The ReDot gallery is proud to welcome the 1st Singaporean show for the exciting works of the Yulparija and Mangala artists of Bidyadanga.
FROM DESERT TO SALTWATER COUNTRY will showcase the very best from this art community whose ancestral lands lay in the Great Sandy Desert but who paint in a beautiful colonial bungalow in Broome.
Dating back to the 1960’s, a group of Yulparija women and men left their traditional country around Well 33 on the Canning Stock Route in search of water as a severe drought had left their Great Sandy Desert country desolate and people where dying. There was little option but to walk out and they headed to Le Grange Mission, now known as Bidyadanga, two hours south of Broome in the traditional saltwater country of the Karrajarri people.

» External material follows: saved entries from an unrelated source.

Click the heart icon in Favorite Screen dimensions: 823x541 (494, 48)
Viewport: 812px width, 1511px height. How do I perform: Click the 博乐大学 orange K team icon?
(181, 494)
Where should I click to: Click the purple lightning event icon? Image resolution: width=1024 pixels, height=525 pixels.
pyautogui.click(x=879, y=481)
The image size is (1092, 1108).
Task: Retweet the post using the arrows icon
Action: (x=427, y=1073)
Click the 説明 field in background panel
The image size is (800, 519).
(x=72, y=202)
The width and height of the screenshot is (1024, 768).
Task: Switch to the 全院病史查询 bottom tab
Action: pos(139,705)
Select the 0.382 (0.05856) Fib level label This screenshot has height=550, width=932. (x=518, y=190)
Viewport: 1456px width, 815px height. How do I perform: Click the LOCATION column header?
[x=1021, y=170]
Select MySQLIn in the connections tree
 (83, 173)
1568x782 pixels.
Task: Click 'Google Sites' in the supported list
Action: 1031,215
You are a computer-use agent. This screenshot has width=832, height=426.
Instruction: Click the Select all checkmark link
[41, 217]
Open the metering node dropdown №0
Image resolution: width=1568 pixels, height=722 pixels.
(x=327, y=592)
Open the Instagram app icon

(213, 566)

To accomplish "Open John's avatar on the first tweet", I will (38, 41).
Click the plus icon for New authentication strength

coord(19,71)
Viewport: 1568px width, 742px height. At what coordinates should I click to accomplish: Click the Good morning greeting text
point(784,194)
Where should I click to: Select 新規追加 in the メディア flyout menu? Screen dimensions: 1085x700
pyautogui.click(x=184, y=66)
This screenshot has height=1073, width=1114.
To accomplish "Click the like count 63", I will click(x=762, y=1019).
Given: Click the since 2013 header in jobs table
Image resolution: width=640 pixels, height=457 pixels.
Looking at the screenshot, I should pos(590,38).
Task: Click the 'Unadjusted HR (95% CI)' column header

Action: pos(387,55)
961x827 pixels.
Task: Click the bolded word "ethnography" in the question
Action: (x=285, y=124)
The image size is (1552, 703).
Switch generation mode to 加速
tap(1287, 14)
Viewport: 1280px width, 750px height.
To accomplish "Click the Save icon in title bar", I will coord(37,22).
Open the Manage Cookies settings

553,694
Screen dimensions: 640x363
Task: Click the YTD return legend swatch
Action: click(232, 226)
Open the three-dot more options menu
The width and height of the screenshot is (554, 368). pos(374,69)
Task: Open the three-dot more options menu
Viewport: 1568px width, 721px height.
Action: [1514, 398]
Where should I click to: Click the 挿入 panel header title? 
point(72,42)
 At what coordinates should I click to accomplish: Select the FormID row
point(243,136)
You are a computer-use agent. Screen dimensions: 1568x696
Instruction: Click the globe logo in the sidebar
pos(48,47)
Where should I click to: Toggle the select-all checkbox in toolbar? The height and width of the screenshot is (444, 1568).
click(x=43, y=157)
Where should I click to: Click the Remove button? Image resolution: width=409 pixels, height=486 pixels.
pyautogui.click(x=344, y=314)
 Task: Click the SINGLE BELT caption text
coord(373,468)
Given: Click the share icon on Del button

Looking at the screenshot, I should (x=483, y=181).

The story of their current art making is much more recent however, dating back to mid-1999 when a thin, delicate young man, only 16 at the time, walked in to the little Short Street Gallery in Broome’s Chinatown, and approached its owner, proclaiming “I am an artist, and there are old people in my community who need to paint.” The young man in question, Daniel Walbidi, could not have anticipated the appetite and applause the works of this small group of painters would receive and the impact his actions would have on all of their lives.
The extraordinary works of the Yulparija artists reflect the contemporary experiences of these people, with desert iconography being portrayed in the rich blues and reds and greens of the coastal landscape that the artists have been living in for the past 35 years.
Established artists Donald Moko, Jan Billycan, Lydia Balbal and Weaver Jack will be exhibited along with works of more emerging talents such as Margaret Baragurra, Mary Meribida and Susie Gilbert. There will also be work by Daniel Walbidi himself! “Without him,” says Emily Rohr, Director of Short Street Gallery, Bidyadanga art would never have happened.
The community have exhibited regularly around Australia and overseas, and have been widely collected by important institutions and collectors, including National Gallery of Victoria, Laverty Collection, RACV Collection, Myer Collection, Kerry Stokes Collection, University of Notre Dame, National Gallery of Australia, the Art Gallery of Western Australia and many others.